Purpose: : Hemochromatosis is a genetic disorder of iron overload resulting in oxidative stress. Mutations in HFE, which result in excessive iron accumulation in tissues, are found in ~ 85% of hemochromatosis patients. HFE is also expressed in retina, specifically in RPE, and plays an obligatory role in maintenance of retinal iron homeostasis. Hfe-/- mice accumulate excessive iron in retina and exhibit several features found in age-related macular degeneration, including hyperproliferation of retinal pigment epithelium (RPE). Here the mechanism underlying this particular phenotype in RPE was investigated.

Methods: : The following biochemical characteristics were compared between primary cultures of mouse RPE prepared from wild type mice and Hfe-/- mice. Cellular senescence was monitored by senescence-specific β-galactosidase activity. Expression and location of survivin were determined by RT-PCR, Western blot, and immunofluorescence. Migration and invasion were monitored using appropriate kits. Expression and function of glucose transporters were determined by RT-PCR and uptake of 3-O-methyl-D-glucose. Expression and function of histone deacetylases (HDACs) were monitored by RT-PCR, catalytic activity, and acetylation status of histones H3 and H4. Expression of DNA methyltransferases (DNMTs) was studied by RT-PCR.

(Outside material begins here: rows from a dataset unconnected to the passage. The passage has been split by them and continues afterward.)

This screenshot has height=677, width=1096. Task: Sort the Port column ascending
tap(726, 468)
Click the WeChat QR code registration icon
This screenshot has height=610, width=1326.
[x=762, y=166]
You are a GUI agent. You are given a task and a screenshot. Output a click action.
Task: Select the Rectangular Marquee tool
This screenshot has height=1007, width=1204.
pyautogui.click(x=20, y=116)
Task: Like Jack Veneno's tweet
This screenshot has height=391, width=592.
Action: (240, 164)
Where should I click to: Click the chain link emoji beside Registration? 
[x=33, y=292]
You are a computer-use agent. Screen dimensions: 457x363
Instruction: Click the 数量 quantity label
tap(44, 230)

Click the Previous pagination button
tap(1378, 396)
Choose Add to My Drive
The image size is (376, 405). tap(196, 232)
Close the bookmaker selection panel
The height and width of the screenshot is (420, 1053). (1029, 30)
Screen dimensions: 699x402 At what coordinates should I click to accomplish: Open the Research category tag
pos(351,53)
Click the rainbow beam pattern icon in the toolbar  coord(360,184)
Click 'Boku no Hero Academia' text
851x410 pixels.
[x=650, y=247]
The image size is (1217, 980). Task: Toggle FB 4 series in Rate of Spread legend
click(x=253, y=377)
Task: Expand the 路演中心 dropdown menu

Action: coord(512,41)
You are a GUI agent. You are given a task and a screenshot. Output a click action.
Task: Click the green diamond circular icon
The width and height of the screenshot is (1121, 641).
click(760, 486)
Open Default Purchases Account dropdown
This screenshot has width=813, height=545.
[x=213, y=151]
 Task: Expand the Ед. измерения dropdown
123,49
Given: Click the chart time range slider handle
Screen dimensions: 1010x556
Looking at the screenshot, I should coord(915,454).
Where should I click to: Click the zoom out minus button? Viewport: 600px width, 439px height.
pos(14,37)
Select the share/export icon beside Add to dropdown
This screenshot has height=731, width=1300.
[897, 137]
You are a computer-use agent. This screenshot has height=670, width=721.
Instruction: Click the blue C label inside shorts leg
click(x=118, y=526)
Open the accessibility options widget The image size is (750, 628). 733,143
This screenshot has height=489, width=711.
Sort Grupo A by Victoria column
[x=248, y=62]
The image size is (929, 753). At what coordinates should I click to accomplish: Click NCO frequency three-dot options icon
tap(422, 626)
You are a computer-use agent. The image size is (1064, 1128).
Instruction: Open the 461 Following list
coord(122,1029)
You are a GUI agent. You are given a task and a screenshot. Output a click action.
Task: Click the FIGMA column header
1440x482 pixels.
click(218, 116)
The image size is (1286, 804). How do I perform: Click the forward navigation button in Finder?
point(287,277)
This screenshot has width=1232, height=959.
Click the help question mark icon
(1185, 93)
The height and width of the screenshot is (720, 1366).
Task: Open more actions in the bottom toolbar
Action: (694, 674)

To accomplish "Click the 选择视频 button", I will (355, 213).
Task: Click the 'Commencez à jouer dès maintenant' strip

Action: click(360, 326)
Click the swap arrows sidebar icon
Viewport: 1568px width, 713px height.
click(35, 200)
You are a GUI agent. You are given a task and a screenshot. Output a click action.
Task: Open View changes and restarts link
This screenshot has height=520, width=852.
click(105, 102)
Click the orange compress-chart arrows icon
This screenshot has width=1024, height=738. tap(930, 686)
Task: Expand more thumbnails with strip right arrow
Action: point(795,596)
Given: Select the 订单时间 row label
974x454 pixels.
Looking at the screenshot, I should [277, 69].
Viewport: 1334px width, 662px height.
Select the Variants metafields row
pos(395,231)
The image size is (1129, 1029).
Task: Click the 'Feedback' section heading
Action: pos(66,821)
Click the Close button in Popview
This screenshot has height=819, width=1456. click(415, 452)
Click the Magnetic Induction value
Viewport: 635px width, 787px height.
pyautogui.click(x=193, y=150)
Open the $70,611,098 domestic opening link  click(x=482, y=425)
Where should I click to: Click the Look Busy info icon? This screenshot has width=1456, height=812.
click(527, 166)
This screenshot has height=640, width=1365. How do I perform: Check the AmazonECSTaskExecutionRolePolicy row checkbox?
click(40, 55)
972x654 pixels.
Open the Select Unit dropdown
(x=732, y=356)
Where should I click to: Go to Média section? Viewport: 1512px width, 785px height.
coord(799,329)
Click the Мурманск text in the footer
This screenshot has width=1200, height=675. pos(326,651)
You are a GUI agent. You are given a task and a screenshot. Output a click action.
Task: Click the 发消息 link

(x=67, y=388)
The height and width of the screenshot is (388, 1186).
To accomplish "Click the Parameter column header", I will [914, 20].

Results: : Compared to wild type RPE cells, Hfe-/- RPE cells exhibited slower senescence rate, accompanied with increased expression of the anti-apoptotic protein survivin. Hfe-/- cells migrated faster than wild type cells; however, the invasion rate was comparable. Hfe-/- cells possessed greater glucose uptake activity, accompanied with increased expression of glucose transporters SGLT1, GLUT1, GLUT3, and GLUT4. Levels of HDAC1 and HDAC3 were higher in Hfe-/- cells, demonstrable both at mRNA level and activity level. Similarly, expression of DNMT1 and DNMT3a was higher in Hfe-/- cells.

Conclusions: : Hfe-/- RPE cells exhibit several features of tumor cells: decreased senescence, enhanced migration, increased glucose uptake, and elevated levels of epigenetic enzymes HDACs and DNMTs. These biochemical parameters underlie the hyperproliferative phenotype of Hfe-/- RPE cells.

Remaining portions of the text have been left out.